L’asterisco di oggi: riscoprire i trucchi della nonna per pulizie “green”.

Lo ammetto, non sono una casalinga talebana, di quelle – per intenderci – cui Real Time ha dedicato la trasmissione Malati di pulito, che si svegliano già con il chiodo fisso, ma mi piace occuparmi della casa e riuscire a tenerla il più possibile pulita e ordinata. In particolare mi piace vedere puliti il fornello, gli acciai e il box doccia, che ahimè nel mio caso ha due pareti a specchio (che risaltano di più l’opacità) e le altre “bombate”, sulle quali non riesco a passare il tergivetri per asciugare ed evitare la formazione delle antiestetiche tracce di calcare, e non mi metterei certo ad asciugare con il classico rotolo di carta assorbente perché detesto sprecare acqua e carta e cerco sempre di non farlo.

In precedenza per pulire il box doccia e gli acciai ho sempre usato prodotti anticalcare talmente aggressivi che spesso lasciavano le mani prima raggrinzite, poi secche, per non parlare dell’aspetto peggiore: la nocività dell’inalazione di certi prodotti chimici.

Durante la gravidanza ho iniziato proprio per questo a cercare delle soluzioni alternative, ed ecco, ho scoperto che a volta i trucchi della nonna, che tutti conoscono da sempre ma personalmente non avevo mai messo in pratica, sono più che fondati…
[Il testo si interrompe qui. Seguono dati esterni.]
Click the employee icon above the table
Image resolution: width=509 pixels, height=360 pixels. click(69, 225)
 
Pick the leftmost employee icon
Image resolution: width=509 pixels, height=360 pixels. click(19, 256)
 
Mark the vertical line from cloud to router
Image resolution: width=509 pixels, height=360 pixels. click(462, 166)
Sto parlando della combinazione di due prodotti casalinghi che credo tutti abbiamo in casa, e che funzionano bene anche presi singolarmente, ma direi che, anche in questo caso, “ciu’ is megl che uan”, quindi non resta che provare!
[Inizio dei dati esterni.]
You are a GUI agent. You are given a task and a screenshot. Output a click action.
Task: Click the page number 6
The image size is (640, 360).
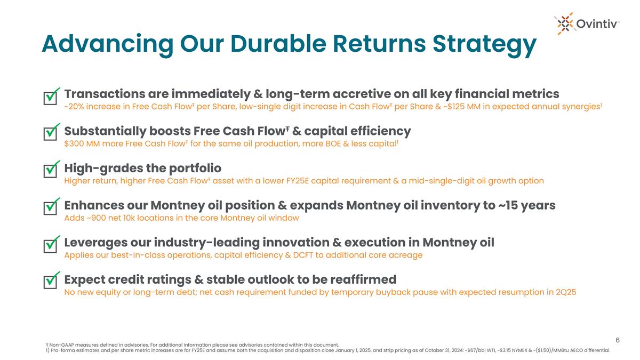pos(618,340)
Quali prodotti?!? Bicarbonato di sodio, ottimo anche per pulire e disinfettare frutta e verdura, e aceto bianco. Ho scoperto che quest’ultimo prodotto presenta, come la birra, diverse gradazioni, se dovete comprarlo scegliete il più concentrato…

Poi vi basterà creare, direttamente sulla classica spugna per i piatti (io uso ovviamente per i fornelli la parte non abrasiva, mentre per la doccia va bene anche l’altra) una “pappetta” di bicarbonato e poche gocce d’acqua, che toglierà il calcare e che potrete lasciar agire per eliminare le macchie sul vetro e i residui sul fornello; potete poi versare un po’ di aceto direttamente sulla spugna e passarlo a sua volta, e infine risciacquare. Vedrete che acciaio splendido splendente, e grazie a prodotti non inquinanti e più economici di quelli chimici. (Non me ne voglia il protagonista dello spot del più noto marchio di anticalcare, sempre in prima linea al posto prima delle coinquiline pigre, poi della fidanzata gelosa e in ultimo della vicina svampita nella lotta al veloce ritorno dell’odioso calcare… In poche parole, un eroe…)
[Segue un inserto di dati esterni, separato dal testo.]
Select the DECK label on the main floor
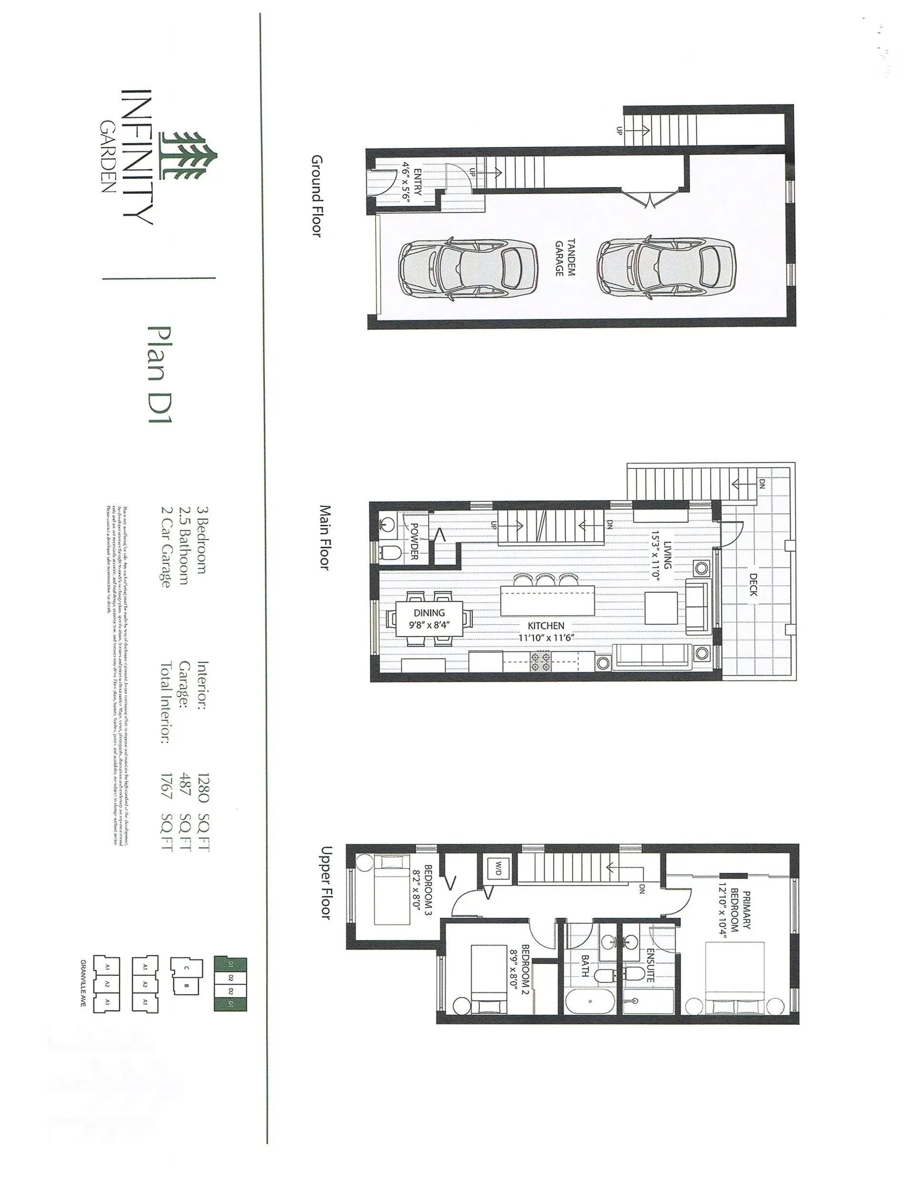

Scherzi a parte, per me è stato importante trovare questa alternativa soprattutto quando è iniziata l’avventura dell’autosvezzamento della mia bimba, quando proprio non sopportavo l’idea di preparare e offrirle il cibo avendo sulle mani i residui o almeno l’odore di prodotti nocivi…

Quindi…

Ancora una volta, grazie nonne!

Ps: questa soluzione ha anche un alto potere sbiancante e igienizzante, quindi ottimo anche per i sanitari…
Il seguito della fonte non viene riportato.